Can you outline what this arrangement is for? The scripts are polling devices, or it’s a random simulation, or?

This sounds like something the LogReader Binding can do perhaps. Or, as you hint at, I’d probably write a simple cron script to push these values to OH using the REST API rather than have OH Rules sit there and load them every ten seconds. There are just some things that are better done outside of OH.

If you are running out of threads than it is likely the case that the timing just worked out in older versions of OH and because of various changes are no longer working out. This part is actually better in 2.5 now as the thread pool for Timers has increased from 2 to 10.

However, overall based on your description, I think the whole approach is a little suspect. It sounds way more complicated than necessary and it is apparently brittle.

Here are some simplification/improvements. These are not comprehensive nor are they all applicable at the same time.

  1. Rewrite the Rules using Scripted Automation, the limited thread pool issue doesn’t exist with Scripted Automation.

  2. See if the LogReader binding can read the lines from these files and issue the command.

  3. Use the Exec binding instead of executeCommandLine to execute the command every 10 seconds trigger the Rule on changes to an Item linked to the out Channel. Bindings don’t consume a Rule or Timer thread to execute the command every ten seconds.

  4. Use meaningful names for all Items and variables (e.g. frontGaragesTimer instead of timer1).

  5. There is a lot of duplicated code here it can be made much more generic.

  6. Only use === or !== for null.

  7. Always use the function on the Item instead of the action for sendCommand and postUpdate where possible.

  8. Use new lines and indentation. You’ve got two/three? layers of nested if statements all on one line. It’s all but impossible to figure out what goes with what. That’s what indentation is for.

  9. You have apparent and significant syntax errors. Does this Rule even parse? Maybe it’s truncating the really long lines?

  10. Consider something like the Time of Day Design Pattern to centralize the calculation of time periods.
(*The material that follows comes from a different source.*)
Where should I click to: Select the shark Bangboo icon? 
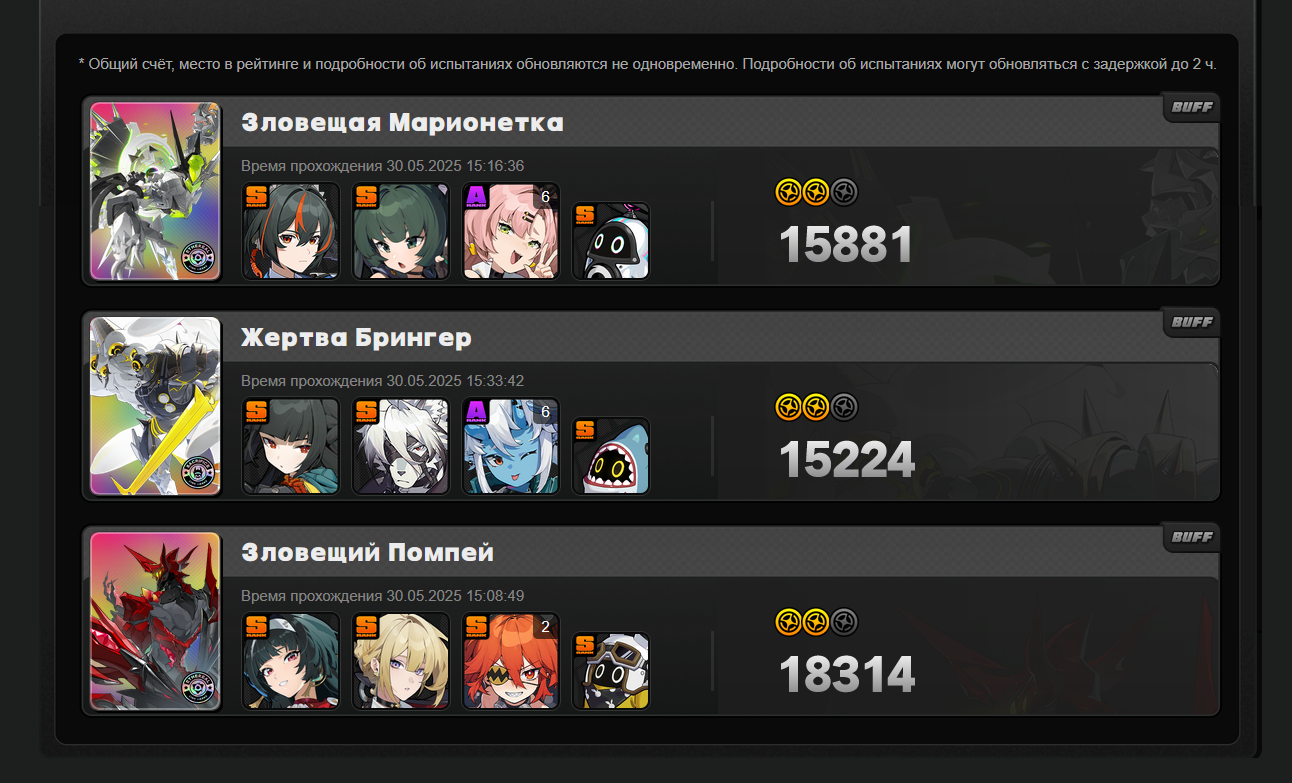pos(611,456)
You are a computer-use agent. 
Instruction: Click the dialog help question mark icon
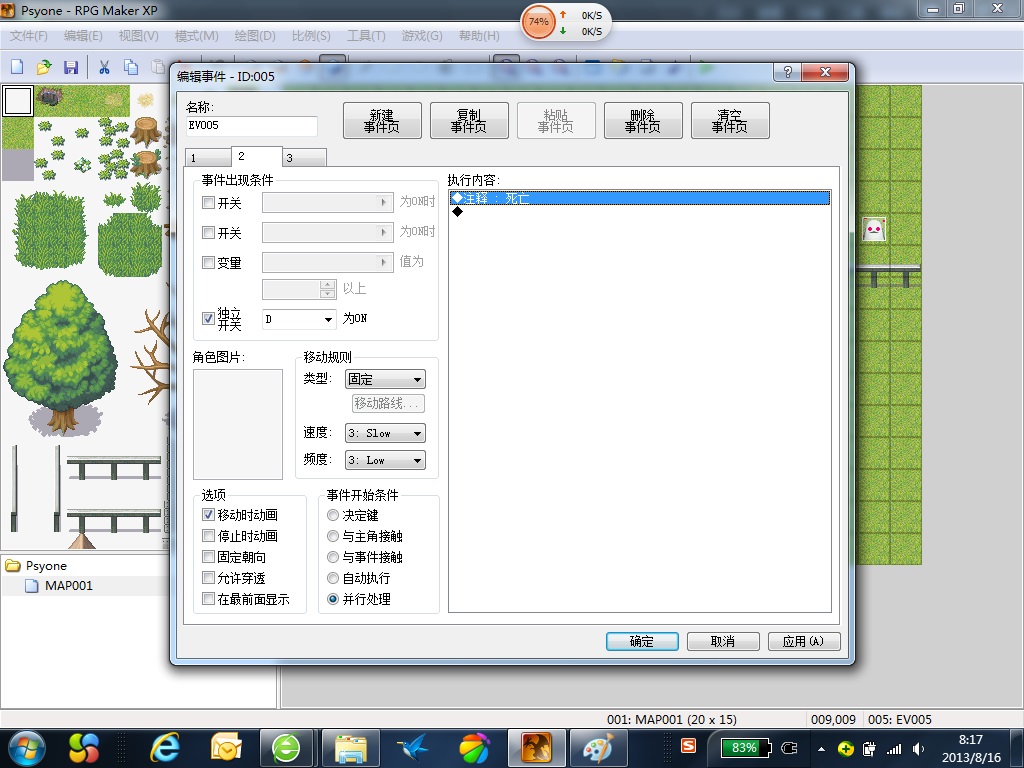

So, for example, if we used the Exec binding configured to execute every 10 seconds instead of executeCommandLine and Timers the Rule would become:

import org.eclipse.smarthome.model.script.ScriptServiceUtil

rule "Front Garages"
when
    Item FrontGarages_Out received update or
    Item FrontHouse_Out received update or
    Item Patio_Courtyard_Out received update or
    Item Rear_House_Out received update or
    Item Side_House_Out received update
then
    val device = ScriptServiceUtil.getItemRegistry.getItem(triggeringItem.name.replace("_Out", ""))

    // No output, turn off the device
    if(triggeringItem.state.toString == '' && device.state != OFF) device.sendCommand(OFF)

    // Output, turn on the device and the floodlight if it's night
    else {
        if(device.state != ON) device.sendCommand(ON)

        // Get the secondary device
        var SwitchItem floodlight = null
        if(triggeringItem.name.contains("Front")) floodlight = Driveway_Floodlight
        else if(triggeringItem.name.contains("Patio") || triggeringItem.name.contains("Side")) floodlight = Patio_Floodlight

        // Turn on device2 if it's night time
        if(device2 !== null &&vTimeOfDay.state == "NIGHT" && device2.state != ON) device2.sendCommand(ON)
    }
end

You could add all of the Out Items above to a Group and use Member of Out received update instead of listing each Item individually.

The above code is a little easier to follow, much shorter, and avoids all duplicate code. Furthermore, it doesn’t use any Timer threads and it doesn’t consume a Rule thread for more than a few hundred milliseconds.

Now, I did just type this in, there is likely to be errors.

1 Like

Thanks Rich, I am sorted. I have built a bash script running from OS cron to push the events via MQTT to openHAB. I just found that Python classes were a little too long winded for my taste.